Finalmente, no es suficiente con los aprendizajes que nos generen los shocks. También necesitamos toda una serie de competencias que nos permitan encarar con resiliencia y justicia los escenarios que se están abriendo. Estos pasan por asumir nuestra ecodependencia, nuestra interdependencia y concebirnos como agentes de cambio con posibilidades reales, y para nada nimias, de determinar los cambios sociales. Estos aprendizajes se hacen significativos cuando quien los recibe los concibe como importantes y esto a su vez depende en gran parte de que su comunidad cercana los considere importantes. La construcción de sentido es colectiva. Esta construcción es muy compleja, pero en ella la percepción de la utilidad y de la factibilidad son determinantes. Ahí hay dos líneas de trabajo a desarrollar que tienen mucho que ver con la construcción de alternativas.

#### [Enunciado del ejercicio]
Continúa el fragmento sobre las competencias necesarias para encarar los nuevos escenarios con resiliencia y justicia a partir de su última oración.

#### [Datos de origen]

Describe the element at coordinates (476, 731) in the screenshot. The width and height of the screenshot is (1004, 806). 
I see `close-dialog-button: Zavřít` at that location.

#### [Respuesta esperada]
Profundizando un poco en cómo construir esa autoconcepción personal como agente del cambio, esto pasa por permitirnos tener sueños ambiciosos, pues los desafíos que tenemos por delante son muy grandes. Si queremos construir sociedades realmente justas, democráticas y sostenibles, tenemos que poder imaginar que es posible satisfacer nuestras necesidades al margen del mercado y del Estado. La imaginación humana, en realidad, no vuela libre, sino que se construye a partir de las experiencias vividas. Por eso, poder desarrollar sueños ambiciosos requiere materializar previamente pequeñas maquetas de ellos. Construir otras formas de tener una vivienda, acceder a los alimentos o educar a nuestras criaturas.
La clave no es solo aprovechar los shocks, sino también otros mimbres sociales que ya existen. Una parte de nuestra sociedad se ha ido permeando de un deseo de buen vivir que pasa, por ejemplo, por dedicar menos horas al empleo, una de las herramientas de transición que se plantean desde el decrecimiento. Traducir a campañas que extiendan estos deseos y los sitúen junto a otros de más difícil digestión, como es la austeridad, podría ser una buena fórmula.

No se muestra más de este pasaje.